1. Harold walks to school by walking 600 m Northeast and then 500 m N $40{}^{\circ }$ W. Determine his resultant displacement by using accurate scale drawings.
2. A dove flies from her nest, looking for food for her chick. She flies at a velocity of $2\mathrm{m}·\mathrm{s}{}^{-1}$ on a bearing of $135{}^{\circ }$ and then at a velocity of $1,2\phantom{\rule{2pt}{0ex}}\mathrm{m}·\mathrm{s}{}^{-1}$ on a bearing of $230{}^{\circ }$ . Calculate her resultant velocity by using accurate scale drawings.
3. A squash ball is dropped to the floor with an initial velocity of $2,5\phantom{\rule{2pt}{0ex}}\mathrm{m}·\mathrm{s}{}^{-1}$ . It rebounds (comes back up) with a velocity of $0,5\phantom{\rule{2pt}{0ex}}\mathrm{m}·\mathrm{s}{}^{-1}$ .
1. What is the change in velocity of the squash ball?
2. What is the resultant velocity of the squash ball?

Remember that the technique of addition and subtraction just discussed can only be applied to vectors acting along a straight line. When vectors are not in a straight line, i.e. at an angle to each other, the following method can be used:

A more general algebraic technique

Simple geometric and trigonometric techniques can be used to find resultant vectors.

A man walks 40 m East, then 30 m North. Calculate the man's resultant displacement.
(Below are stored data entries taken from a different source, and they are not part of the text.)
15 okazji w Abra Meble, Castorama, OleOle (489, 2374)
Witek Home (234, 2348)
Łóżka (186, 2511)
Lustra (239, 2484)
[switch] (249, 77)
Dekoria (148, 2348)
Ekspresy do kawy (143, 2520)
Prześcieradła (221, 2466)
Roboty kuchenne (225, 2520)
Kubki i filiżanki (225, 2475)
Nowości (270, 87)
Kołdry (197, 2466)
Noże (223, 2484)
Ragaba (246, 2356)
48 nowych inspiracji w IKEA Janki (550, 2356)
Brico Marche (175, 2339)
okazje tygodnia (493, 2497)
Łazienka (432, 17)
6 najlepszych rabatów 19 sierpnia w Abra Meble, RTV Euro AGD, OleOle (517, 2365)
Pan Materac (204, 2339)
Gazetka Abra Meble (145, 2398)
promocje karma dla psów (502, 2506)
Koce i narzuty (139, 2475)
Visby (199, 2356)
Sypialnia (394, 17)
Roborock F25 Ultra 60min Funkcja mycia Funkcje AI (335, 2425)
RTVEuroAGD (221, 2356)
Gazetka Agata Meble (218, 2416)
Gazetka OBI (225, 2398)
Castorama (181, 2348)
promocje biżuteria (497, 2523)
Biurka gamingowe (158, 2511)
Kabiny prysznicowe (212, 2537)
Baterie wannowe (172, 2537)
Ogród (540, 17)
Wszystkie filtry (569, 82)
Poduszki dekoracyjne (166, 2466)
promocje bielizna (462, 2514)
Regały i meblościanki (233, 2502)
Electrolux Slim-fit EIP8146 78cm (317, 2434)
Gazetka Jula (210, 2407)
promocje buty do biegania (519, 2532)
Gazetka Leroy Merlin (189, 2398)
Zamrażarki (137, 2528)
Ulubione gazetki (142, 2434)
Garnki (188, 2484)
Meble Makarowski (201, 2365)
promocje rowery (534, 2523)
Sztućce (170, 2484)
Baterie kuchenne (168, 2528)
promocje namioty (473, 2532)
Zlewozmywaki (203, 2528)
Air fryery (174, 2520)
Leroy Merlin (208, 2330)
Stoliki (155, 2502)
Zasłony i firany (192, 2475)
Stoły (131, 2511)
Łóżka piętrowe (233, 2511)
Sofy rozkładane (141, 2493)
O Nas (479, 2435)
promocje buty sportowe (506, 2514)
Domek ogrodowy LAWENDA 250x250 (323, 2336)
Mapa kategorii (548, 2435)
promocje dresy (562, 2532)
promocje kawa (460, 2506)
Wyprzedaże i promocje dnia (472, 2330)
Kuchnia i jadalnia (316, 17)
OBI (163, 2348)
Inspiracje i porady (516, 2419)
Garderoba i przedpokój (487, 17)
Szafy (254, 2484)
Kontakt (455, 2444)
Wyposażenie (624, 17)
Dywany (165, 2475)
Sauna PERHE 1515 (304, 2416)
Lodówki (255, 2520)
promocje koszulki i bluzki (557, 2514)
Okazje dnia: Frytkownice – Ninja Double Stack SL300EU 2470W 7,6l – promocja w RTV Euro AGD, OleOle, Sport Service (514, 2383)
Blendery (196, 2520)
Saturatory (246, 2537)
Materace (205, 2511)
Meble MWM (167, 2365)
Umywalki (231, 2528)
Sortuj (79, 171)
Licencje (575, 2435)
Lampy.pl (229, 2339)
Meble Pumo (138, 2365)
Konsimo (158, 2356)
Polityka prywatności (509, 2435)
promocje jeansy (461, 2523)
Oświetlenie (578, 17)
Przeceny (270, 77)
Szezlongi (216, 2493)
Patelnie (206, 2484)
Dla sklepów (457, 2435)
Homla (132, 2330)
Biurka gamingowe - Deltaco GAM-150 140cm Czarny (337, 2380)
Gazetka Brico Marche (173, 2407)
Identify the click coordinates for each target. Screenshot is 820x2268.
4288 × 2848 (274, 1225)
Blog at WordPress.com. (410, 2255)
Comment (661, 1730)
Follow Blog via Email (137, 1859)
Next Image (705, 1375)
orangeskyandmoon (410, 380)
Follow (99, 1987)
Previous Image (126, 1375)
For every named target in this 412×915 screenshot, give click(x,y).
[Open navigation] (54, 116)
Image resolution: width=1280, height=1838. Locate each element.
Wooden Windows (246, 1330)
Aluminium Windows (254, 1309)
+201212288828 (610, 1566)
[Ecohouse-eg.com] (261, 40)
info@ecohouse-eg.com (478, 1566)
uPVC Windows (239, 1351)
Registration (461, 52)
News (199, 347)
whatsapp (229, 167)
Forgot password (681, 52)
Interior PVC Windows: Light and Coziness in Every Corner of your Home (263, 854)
1. As before, the rough sketch looks as follows:

2. Note that the triangle formed by his separate displacement vectors and his resultant displacement vector is a right-angle triangle. We can thus use the Theorem of Pythagoras to determine the length of the resultant. Let ${x}_{R}$ represent the length of the resultant vector. Then:

$\begin{array}{ccc}\hfill {x}_{R}^{2}& =& {\left(40\phantom{\rule{2pt}{0ex}}\mathrm{m}\right)}^{2}+{\left(30\phantom{\rule{2pt}{0ex}}\mathrm{m}\right)}^{2}\hfill \\ \hfill {x}_{R}^{2}& =& 2\phantom{\rule{4pt}{0ex}}500\phantom{\rule{2pt}{0ex}}{\mathrm{m}}^{2}\hfill \\ \hfill {x}_{R}& =& 50\phantom{\rule{2pt}{0ex}}\mathrm{m}\hfill \end{array}$
3. Now we have the length of the resultant displacement vector but not yet its direction. To determine its direction we calculate the angle $\alpha$ between the resultant displacement vector and East, by using simple trigonometry:

$\begin{array}{ccc}\hfill tan\alpha & =& \frac{\mathrm{opposite side}}{\mathrm{adjacent side}}\hfill \\ \hfill tan\alpha & =& \frac{30}{40}\hfill \\ \hfill \alpha & =& {tan}^{-1}\left(0,75\right)\hfill \\ \hfill \alpha & =& 36,{9}^{\circ }\hfill \end{array}$
4. The resultant displacement is then 50 m at $36,9{}^{\circ }$ North of East.

This is exactly the same answer we arrived at after drawing a scale diagram!

In the previous example we were able to use simple trigonometry to calculate the resultant displacement. This was possible since thedirections of motion were perpendicular (north and east). Algebraic techniques, however, are not limited to cases where the vectors to be combined are along the same straight line or at right angles to oneanother. The following example illustrates this.

A man walks from point A to point B which is 12 km away on a bearing of $45{}^{\circ }$ . From point B the man walks a further 8 km east to point C. Calculate the resultant displacement.

1. $B\stackrel{^}{A}F={45}^{\circ }$ since the man walks initially on a bearing of $45{}^{\circ }$ . Then, $A\stackrel{^}{B}G=B\stackrel{^}{A}F={45}^{\circ }$ (parallel lines, alternate angles). Both of these angles are included in the rough sketch.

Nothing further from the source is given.